Question. If chords AB and CD of congruent circles subtend equal angles at their centres, then :
(a) AB = CD
(b) AB > CD
(c) AB < AD
(d) None of the options
Answer: (a) AB = CD
Explanation :
Take the reference of the figure from above question.
In \(\triangle AOB\) and \(\triangle COD\),
\(\angle AOB = \angle COD\) (given)
\(OA = OC\) and \(OB = OD\) (Radii of the circle)
So, \(\triangle AOB \cong \triangle COD\). (SAS congruency)
\(\therefore AB = CD\) (By CPCT)

Question. An equilateral triangle of side 9 cm is inscribed in a circle. The radius of the circle is :
(a) 3 cm
(b) \(3\sqrt{2} \text{ cm}\)
(c) \(3\sqrt{3} \text{ cm}\)
(d) 6 cm
Answer: (c) \(3\sqrt{3} \text{ cm}\)
Explanation :
Let \(\triangle ABC\) be an equilateral triangle.
Let AD be one of its medians.
Then, \(AD \perp BC\) and \(BD = 4.5 \text{ cm}\)
In right \(\triangle ADB\),
\(\therefore AD = \sqrt{AB^2 - BD^2}\) ....(By Pythagoras theorem)
AD = \(\sqrt{9^2 - 4.5^2} = \sqrt{81 - 20.25} = \sqrt{60.75} = 4.5\sqrt{3} \text{ cm}\).
The radius of the circumcircle (G being the centroid) is \(AG = \frac{2}{3}AD = \frac{2}{3} \times 4.5\sqrt{3} = 3\sqrt{3} \text{ cm}\).

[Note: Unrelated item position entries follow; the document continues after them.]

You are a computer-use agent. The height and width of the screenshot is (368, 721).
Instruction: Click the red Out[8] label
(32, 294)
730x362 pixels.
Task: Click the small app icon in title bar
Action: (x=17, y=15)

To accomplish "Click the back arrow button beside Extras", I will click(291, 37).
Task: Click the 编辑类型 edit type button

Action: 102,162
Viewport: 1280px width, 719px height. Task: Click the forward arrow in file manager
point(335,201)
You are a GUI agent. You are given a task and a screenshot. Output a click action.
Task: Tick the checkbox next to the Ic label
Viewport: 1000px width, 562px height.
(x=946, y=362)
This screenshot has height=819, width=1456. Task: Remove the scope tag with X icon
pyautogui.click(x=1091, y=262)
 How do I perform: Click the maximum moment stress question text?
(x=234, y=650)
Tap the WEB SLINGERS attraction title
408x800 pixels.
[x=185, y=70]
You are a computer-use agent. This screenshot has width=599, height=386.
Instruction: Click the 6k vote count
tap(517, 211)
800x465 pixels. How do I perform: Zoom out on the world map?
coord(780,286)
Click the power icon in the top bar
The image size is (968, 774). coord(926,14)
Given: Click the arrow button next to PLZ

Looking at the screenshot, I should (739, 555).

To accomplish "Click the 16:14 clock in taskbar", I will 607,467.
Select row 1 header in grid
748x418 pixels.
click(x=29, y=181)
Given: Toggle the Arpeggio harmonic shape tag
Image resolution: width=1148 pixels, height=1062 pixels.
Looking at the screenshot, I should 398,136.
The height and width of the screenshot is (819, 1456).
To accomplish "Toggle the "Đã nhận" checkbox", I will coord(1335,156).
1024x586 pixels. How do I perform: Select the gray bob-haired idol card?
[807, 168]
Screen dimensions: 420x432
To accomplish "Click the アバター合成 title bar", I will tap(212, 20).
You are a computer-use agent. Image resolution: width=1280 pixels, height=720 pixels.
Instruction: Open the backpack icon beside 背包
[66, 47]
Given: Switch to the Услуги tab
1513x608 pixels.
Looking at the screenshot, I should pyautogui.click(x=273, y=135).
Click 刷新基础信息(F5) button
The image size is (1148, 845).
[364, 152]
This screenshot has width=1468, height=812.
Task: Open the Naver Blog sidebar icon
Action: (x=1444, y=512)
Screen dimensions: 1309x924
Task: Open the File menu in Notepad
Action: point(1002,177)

Question. If tangents PA and PB from a point P to a circle with centre O are inclined to each other at angle of 80°, then \( \angle POA \) is equal to :
(a) 50°
(b) 60°
(c) 70°
(d) 80°
Answer: (a) 50°
Explanation :
First, draw the diagram according to the given statement.
Now, in the above diagram, OA is the radius to tangent PA and OB is the radius to tangent PB.
So, OA is perpendicular to PA and OB is perpendicular to PB i.e., \( OA \perp PA \) and \( OB \perp PB \)
So, \( \angle OBP = \angle OAP = 90^\circ \)
Now, in the quadrilateral AOBP,
\( \angle AOB + \angle OAP + \angle OBP + \angle APB = 360^\circ \)
\( \therefore \angle AOB + 260^\circ = 360^\circ \)
\( \Rightarrow \angle AOB = 100^\circ \)
Now, consider the triangles \( \triangle OPB \) and \( \triangle OPA \). Here,
AP = BP
(Since, the tangents from a point are always equal)
OA = OB
(Which are the radii of the circle)
OP = OP
(It is the common side)
\( \therefore \triangle OPB \cong \triangle OPA \)
(by SSS congruency)
So, \( \angle POB = \angle POA \)
Now, \( \angle AOB = \angle POA + \angle POB \)
\( 2(\angle POA) = \angle AOB \) [from (i)]
By putting the respective values, we get,
\( \Rightarrow \angle POA = 100^\circ/2 = 50^\circ \)

Question. A tangent PQ at a point P of a circle of radius 5 cm meets a line through the centre O at a point Q so that OQ = 12 cm. Lenght PQ is :
(a) 12 cm
(b) 13 cm
(c) 8.5 cm
(d) \( \sqrt{119} \) cm
Answer: (d) \( \sqrt{119} \) cm
Explanation :
In the above figure, the line that is drawn from the centre of the given circle to the tangent PQ is perpendicular to PQ.